Very good luck to all the young people (and teachers of course!) who are heading to school, university, or are starting their apprenticeship. I wish you every success.
Back in Parliament, this term began with the launch of my parliamentary inquiry into the impact of social media on adolescent mental health. It’s a cross-party, three-part, inquiry which I’ve organised with respected charities, the Children’s Society and Young Minds. I’ve been grateful that Labour MPs like Yvette Cooper and Sarah Champion have come on board to act as panellists.
The first (harrowing) session took evidence from young people, some of whom had been driven to the verge of suicide by the vicious bullying online. Bullying isn’t new of course. But the young people spoke with chilling clarity about how nowadays social media can amplify it beyond all recognition. Young people, glued to their smartphones, can feel there is no escape.
It’s a message I have heard time and again when I visit Cheltenham schools, and most recently, when I met young people in town doing the National Citizenship Service course.
This inquiry doesn’t pretend that we’re going to solve everything of course. But I want it to improve our understanding of the scale of the problem. I also want it to shine a light on whether the big corporates are doing enough to tackle this epidemic. The early evidence suggests not. Time after time young people pointed out that the big platforms were slow to act, and that bullies who were driving schoolchildren to despair were getting away scot-free.
Back in Cheltenham, as the tickets for the Literature Festival go on sale, it’s more clear than ever that our town has a wonderful range of internationally recognised events. But are we missing a trick? Should we be doing more to celebrate our town and its heritage?
Up and down the country, communities hold local events to celebrate their history and culture. Just think of Gloucester. Back in 2009 the city reinstated an annual day of celebration. The event originally dates from the lifting of the siege of Gloucester in 1643. The modern celebrations involve a parade, and a bit of pomp and the mock election of a Gloucester Barton Mayor.

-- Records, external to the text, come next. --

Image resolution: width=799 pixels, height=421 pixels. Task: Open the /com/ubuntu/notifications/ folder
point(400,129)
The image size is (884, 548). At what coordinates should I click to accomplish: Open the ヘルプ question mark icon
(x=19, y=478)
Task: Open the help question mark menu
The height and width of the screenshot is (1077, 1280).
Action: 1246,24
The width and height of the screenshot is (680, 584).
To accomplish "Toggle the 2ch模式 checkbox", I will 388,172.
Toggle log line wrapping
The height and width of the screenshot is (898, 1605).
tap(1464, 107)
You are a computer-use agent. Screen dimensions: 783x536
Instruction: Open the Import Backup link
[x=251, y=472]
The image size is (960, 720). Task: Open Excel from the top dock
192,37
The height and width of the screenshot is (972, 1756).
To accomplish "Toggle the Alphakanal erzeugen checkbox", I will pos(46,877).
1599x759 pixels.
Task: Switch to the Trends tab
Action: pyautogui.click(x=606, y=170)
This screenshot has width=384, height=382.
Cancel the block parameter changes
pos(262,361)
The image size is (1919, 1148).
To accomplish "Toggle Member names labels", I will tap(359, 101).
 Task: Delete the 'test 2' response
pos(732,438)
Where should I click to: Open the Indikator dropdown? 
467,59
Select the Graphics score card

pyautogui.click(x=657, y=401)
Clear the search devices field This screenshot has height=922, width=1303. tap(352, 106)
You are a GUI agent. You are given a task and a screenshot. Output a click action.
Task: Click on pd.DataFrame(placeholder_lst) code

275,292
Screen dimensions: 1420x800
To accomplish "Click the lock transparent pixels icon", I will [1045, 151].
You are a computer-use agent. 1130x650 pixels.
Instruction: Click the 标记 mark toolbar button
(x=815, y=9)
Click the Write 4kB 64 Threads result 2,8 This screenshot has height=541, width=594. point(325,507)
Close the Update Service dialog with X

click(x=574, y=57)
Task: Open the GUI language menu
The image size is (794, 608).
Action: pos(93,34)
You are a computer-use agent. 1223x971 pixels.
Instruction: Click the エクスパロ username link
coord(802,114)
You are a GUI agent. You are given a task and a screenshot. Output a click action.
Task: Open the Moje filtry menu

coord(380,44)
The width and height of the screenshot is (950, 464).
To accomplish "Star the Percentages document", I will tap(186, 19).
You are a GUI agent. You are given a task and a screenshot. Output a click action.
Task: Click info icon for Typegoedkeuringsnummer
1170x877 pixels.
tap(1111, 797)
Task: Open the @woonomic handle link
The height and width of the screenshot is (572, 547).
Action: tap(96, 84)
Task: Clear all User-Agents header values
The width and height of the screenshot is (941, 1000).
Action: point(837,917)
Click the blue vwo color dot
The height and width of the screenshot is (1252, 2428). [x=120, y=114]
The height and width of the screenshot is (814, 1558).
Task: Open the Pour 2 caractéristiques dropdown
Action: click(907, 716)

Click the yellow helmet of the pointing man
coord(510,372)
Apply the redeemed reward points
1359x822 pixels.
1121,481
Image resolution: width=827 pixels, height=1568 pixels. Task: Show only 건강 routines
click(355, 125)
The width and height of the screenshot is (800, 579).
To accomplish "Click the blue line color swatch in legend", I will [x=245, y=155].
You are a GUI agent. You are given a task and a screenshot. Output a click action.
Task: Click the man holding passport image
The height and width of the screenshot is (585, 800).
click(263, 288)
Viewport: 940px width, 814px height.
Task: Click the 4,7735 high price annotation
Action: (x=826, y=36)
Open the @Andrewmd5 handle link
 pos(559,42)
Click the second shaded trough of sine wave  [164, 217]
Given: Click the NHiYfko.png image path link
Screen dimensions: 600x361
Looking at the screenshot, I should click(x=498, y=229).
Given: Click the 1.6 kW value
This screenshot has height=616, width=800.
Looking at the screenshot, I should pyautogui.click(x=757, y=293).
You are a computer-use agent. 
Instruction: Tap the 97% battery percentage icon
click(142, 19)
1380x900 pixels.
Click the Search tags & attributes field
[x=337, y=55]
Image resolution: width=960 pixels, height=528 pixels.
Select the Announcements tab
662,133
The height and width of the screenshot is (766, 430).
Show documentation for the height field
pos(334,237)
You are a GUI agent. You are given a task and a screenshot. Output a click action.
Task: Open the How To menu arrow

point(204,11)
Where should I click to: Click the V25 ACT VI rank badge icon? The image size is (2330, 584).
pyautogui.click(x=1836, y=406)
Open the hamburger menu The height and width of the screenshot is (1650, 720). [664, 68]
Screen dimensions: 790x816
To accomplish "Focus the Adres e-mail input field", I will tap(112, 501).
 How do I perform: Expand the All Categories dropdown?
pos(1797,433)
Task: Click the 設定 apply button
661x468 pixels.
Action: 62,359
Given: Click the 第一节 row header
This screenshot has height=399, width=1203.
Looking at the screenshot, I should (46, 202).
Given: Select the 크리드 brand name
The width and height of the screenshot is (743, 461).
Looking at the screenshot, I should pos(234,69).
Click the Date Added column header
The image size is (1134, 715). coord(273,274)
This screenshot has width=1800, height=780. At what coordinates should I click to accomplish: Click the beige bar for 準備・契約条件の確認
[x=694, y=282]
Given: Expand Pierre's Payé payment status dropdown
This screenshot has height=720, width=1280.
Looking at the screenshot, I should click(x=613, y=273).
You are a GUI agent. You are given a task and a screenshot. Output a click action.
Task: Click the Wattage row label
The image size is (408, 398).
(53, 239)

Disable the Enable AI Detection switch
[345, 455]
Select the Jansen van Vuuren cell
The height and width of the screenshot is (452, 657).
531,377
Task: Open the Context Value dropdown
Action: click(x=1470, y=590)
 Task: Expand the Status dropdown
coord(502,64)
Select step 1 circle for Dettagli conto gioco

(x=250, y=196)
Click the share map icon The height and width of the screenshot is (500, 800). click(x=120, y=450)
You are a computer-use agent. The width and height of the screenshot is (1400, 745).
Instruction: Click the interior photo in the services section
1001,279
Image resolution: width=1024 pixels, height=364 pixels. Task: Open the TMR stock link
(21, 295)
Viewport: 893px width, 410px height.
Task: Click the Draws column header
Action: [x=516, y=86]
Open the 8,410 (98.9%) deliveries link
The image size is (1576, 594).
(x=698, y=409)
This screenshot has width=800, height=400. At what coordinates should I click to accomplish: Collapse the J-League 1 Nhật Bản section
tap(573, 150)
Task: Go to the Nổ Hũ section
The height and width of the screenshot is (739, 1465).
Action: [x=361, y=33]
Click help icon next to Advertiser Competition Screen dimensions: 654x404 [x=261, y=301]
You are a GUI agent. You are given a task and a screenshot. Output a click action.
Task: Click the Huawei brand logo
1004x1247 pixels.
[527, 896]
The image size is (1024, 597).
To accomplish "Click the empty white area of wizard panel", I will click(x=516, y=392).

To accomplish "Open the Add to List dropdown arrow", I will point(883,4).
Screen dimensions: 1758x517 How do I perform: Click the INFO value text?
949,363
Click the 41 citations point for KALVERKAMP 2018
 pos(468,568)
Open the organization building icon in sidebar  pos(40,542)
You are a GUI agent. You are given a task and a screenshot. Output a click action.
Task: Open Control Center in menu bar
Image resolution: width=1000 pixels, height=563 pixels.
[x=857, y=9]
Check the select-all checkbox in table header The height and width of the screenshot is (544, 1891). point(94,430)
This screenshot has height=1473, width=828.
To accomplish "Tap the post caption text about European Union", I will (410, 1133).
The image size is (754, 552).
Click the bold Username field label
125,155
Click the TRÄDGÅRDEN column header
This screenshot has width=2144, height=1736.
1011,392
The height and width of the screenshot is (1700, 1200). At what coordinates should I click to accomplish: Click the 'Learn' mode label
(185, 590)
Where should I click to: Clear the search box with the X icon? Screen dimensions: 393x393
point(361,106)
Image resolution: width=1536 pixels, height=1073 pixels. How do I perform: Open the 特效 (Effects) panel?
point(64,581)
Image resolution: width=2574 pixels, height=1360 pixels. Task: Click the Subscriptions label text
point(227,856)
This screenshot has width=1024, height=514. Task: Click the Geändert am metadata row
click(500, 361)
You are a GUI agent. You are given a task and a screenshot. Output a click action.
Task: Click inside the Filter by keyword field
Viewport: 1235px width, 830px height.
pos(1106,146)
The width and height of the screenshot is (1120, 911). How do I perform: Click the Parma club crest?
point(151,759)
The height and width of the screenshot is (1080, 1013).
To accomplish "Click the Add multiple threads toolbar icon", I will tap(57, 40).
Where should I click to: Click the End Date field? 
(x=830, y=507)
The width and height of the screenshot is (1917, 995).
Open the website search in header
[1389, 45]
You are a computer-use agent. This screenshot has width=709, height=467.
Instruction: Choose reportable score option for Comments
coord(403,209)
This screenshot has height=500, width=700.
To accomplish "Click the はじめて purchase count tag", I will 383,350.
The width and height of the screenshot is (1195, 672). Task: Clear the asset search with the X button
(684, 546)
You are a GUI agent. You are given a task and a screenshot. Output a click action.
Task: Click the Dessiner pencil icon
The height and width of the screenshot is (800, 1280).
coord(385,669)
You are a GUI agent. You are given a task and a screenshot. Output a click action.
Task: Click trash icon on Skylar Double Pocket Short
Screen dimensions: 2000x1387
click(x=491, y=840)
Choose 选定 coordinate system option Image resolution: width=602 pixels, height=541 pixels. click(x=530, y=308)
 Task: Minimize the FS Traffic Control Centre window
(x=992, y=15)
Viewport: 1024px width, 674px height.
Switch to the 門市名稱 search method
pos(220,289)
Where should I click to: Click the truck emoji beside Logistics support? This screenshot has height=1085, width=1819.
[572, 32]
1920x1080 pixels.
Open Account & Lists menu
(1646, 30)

Our story is different of course. But shouldn’t we be doing something similar in Cheltenham to celebrate it? We could involve local schools in marking the discovery of of the spa waters 300 years ago. We could remember the role of sea-captain Henry Skillicorne and the 1788 visit of George III. And we could recall Cheltenham’s role in developing Britain’s first jet aircraft prototype. There’s so much more besides which could promote civic pride and boost tourism.